Светская власть потом, конечно, влезет туда, куда ей не стоило встревать, и натворит дел. Младший брат Федора Алексеевича еще уничтожит патриаршество, введет синодальное управление, а Екатерина II отберет у Церкви земли. И эти образцы «государственной мудрости» крепко аукнутся их преемникам: ослабевшая Церковь будет скверной опорой трону...
Но пока твердокаменный Иоаким отстоял независимость внутренних дел Церкви от внешнего вмешательства. Надо признать за ним историческую правоту.
Федор Алексеевич получил урок. Дабы смягчить его, Иоаким согласился на многие советы царя в части церковного благонравия. По правде говоря, многое требовалось изменить в расшатанном здании Церкви. И патриарх не перечил государю, когда речь шла о нравственности священников, о благочестии монахов. Он лишь заблокировал вопросы, связанные с церковным управлением.
Соборным решением архиереев строго запрещалось настоятелям в монастырях с общежительным уставом держать у себя в кельях особую пищу, предназначенную для личной трапезы: вся братия, не исключая иноческих властей, обязана выходить на «общую братенную трапезу». Уничтожались отдельные входы в монастыри из палат мирян. Переход инока из обители в обитель теперь дозволялся только по архиерейско¬му разрешению. Бродячее монашество, иной раз полнившееся бражниками, ворами, людьми самого сомнительного свойства, также оказалось под запретом. Черным священникам запрещалось постригать кого-либо во иноки вне обителей — даже на смертном одре. В монастырях предписывалось не держать «вина и всякого хмельного пития», а для тех из духовенства, кто любит посещать корчмы, вводились суровые наказания. Приходским священникам более не дозволялось строить на кладбищах лавки, амбары, избы. Упорядочивалась система богаделен.

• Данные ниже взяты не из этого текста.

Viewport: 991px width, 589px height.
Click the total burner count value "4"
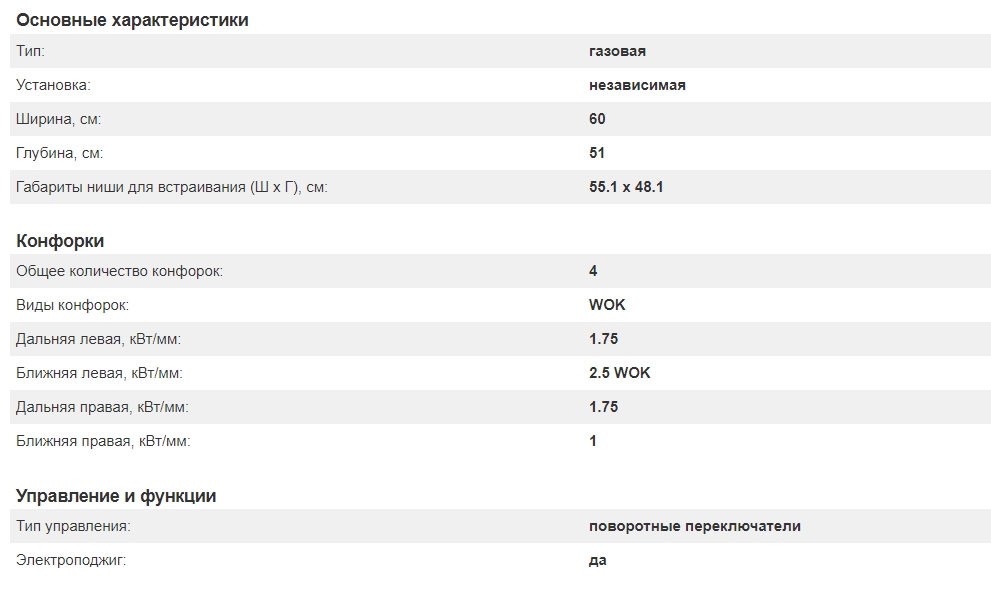(594, 271)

Это и многое другое сделано было в ответ на запросные «статьи» Федора Алексеевича. Таким образом, хотя большой реформы и не получилось, но польза от царского деятельного благочестия все-таки произошла.
И... отношения между государем и патриархом оказались испорченными. В перспективе их трения могли бы привести к открытому взрыву с непредсказуемыми последствиями.
Симеон Полоцкий когда-то вручил Федору Алексеевичу еще один план, гораздо более дерзкий и потому даже не вынесенный на соборное обсуждение. Он предлагал умножить количество русских патриархов с одного до пяти. Главному — Московскому — подчинились бы новые: Новгородский, Казанский, Ростовский и Крутицкий. Нравился Симеону Полоцкому опыт католической церкви, и патриарх Московский явно уподобился бы папе римскому, только на русской почве. Подобное нововведение могло привести к очередному церковному расколу — чуть ли не более страшному, нежели тот, что начался при Никоне.
Вот какая деталь привлекает внимание: на роль русского «папы» предполагалось вызвать из ссылки Никона. А Иоакима отправили бы патриаршествовать в Новгород...
Слава Богу, абсолютно чужая для России идея царского учителя никогда не реализовалась на практике. У молодого царя хватило ума не навязывать ее Церкви.